Additional informations, free output:

[root@newton sisma-acquirer]# free
             total       used       free     shared    buffers     cached
Mem:       1033456     588548     444908          0      51704     188292
-/+ buffers/cache:     348552     684904
Swap:      2031608          0    2031608

This question is related to java runtime.exec

The answer is


I solved this using JNA: https://github.com/twall/jna

import com.sun.jna.Library;
import com.sun.jna.Native;
import com.sun.jna.Platform;

public class prova {

    private interface CLibrary extends Library {
        CLibrary INSTANCE = (CLibrary) Native.loadLibrary((Platform.isWindows() ? "msvcrt" : "c"), CLibrary.class);
        int system(String cmd);
    }

    private static int exec(String command) {
        return CLibrary.INSTANCE.system(command);
    }

    public static void main(String[] args) {
        exec("ls");
    }
}

As weird as this may sound, one work around is to reduce the amount of memory allocated to the JVM. Since fork() duplicates the process and its memory, if your JVM process does not really need as much memory as is allocated via -Xmx, the memory allocation to git will work.
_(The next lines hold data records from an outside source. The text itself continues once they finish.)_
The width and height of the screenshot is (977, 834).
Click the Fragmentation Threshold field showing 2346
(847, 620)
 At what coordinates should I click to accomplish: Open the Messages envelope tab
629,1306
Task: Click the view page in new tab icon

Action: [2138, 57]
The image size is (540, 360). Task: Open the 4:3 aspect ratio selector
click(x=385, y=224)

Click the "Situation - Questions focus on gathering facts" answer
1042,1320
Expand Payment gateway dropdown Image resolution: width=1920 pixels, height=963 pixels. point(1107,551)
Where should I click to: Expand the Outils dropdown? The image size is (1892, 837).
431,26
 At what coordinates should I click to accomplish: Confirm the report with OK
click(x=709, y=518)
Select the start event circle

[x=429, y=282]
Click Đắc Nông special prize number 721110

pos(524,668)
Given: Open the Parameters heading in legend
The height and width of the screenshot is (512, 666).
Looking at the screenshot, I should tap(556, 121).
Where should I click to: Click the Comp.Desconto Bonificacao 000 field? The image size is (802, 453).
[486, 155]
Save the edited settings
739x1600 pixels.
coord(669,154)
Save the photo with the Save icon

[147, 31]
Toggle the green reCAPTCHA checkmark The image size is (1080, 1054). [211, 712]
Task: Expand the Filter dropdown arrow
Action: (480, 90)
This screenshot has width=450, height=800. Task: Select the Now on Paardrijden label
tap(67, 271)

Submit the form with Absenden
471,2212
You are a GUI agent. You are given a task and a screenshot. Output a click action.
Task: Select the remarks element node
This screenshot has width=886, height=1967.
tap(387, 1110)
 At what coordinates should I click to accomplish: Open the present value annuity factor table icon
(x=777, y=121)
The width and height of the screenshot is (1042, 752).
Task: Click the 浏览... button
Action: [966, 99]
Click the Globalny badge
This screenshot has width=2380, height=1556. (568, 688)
Of course you can try other solutions mentioned here (like over-committing or upgrading to a JVM that has the fix). You can try reducing the memory if you are desperate for a solution that keeps all software intact with no environment impact. Also keep in mind that reducing -Xmx aggressively can cause OOMs. I'd recommend upgrading the JDK as a long-term stable solution.


Runtime.getRuntime().exec allocates the process with the same amount of memory as the main. If you had you heap set to 1GB and try to exec then it will allocate another 1GB for that process to run.


overcommit_memory

Controls overcommit of system memory, possibly allowing processes to allocate (but not use) more memory than is actually available.

0 - Heuristic overcommit handling. Obvious overcommits of address space are refused. Used for a typical system. It ensures a seriously wild allocation fails while allowing overcommit to reduce swap usage. root is allowed to allocate slighly more memory in this mode. This is the default.

1 - Always overcommit. Appropriate for some scientific applications.

2 - Don't overcommit. The total address space commit for the system is not permitted to exceed swap plus a configurable percentage (default is 50) of physical RAM. Depending on the percentage you use, in most situations this means a process will not be killed while attempting to use already-allocated memory but will receive errors on memory allocation as appropriate.


I came across these links:

http://mail.openjdk.java.net/pipermail/core-libs-dev/2009-May/001689.html

http://www.nabble.com/Review-request-for-5049299-td23667680.html

Seems to be a bug. Usage of a spawn() trick instead of the plain fork()/exec() is advised.


If you look into the source of java.lang.Runtime, you'll see exec finally call protected method: execVM, which means it uses Virtual memory. So for Unix-like system, VM depends on amount of swap space + some ratio of physical memory.

Michael's answer did solve your problem but it might (or to say, would eventually) cause the O.S. deadlock in memory allocation issue since 1 tell O.S. less careful of memory allocation & 0 is just guessing & obviously that you are lucky that O.S. guess you can have memory THIS TIME. Next time? Hmm.....

Better approach is that you experiment your case & give a good swap space & give a better ratio of physical memory used & set value to 2 rather than 1 or 0.


This is the solution but you have to set:

echo 1 > /proc/sys/vm/overcommit_memory

You can use the Tanuki wrapper to spawn a process with POSIX spawn instead of fork. http://wrapper.tanukisoftware.com/doc/english/child-exec.html

The WrapperManager.exec() function is an alternative to the Java-Runtime.exec() which has the disadvantage to use the fork() method, which can become on some platforms very memory expensive to create a new process.


This is solved in Java version 1.6.0_23 and upwards.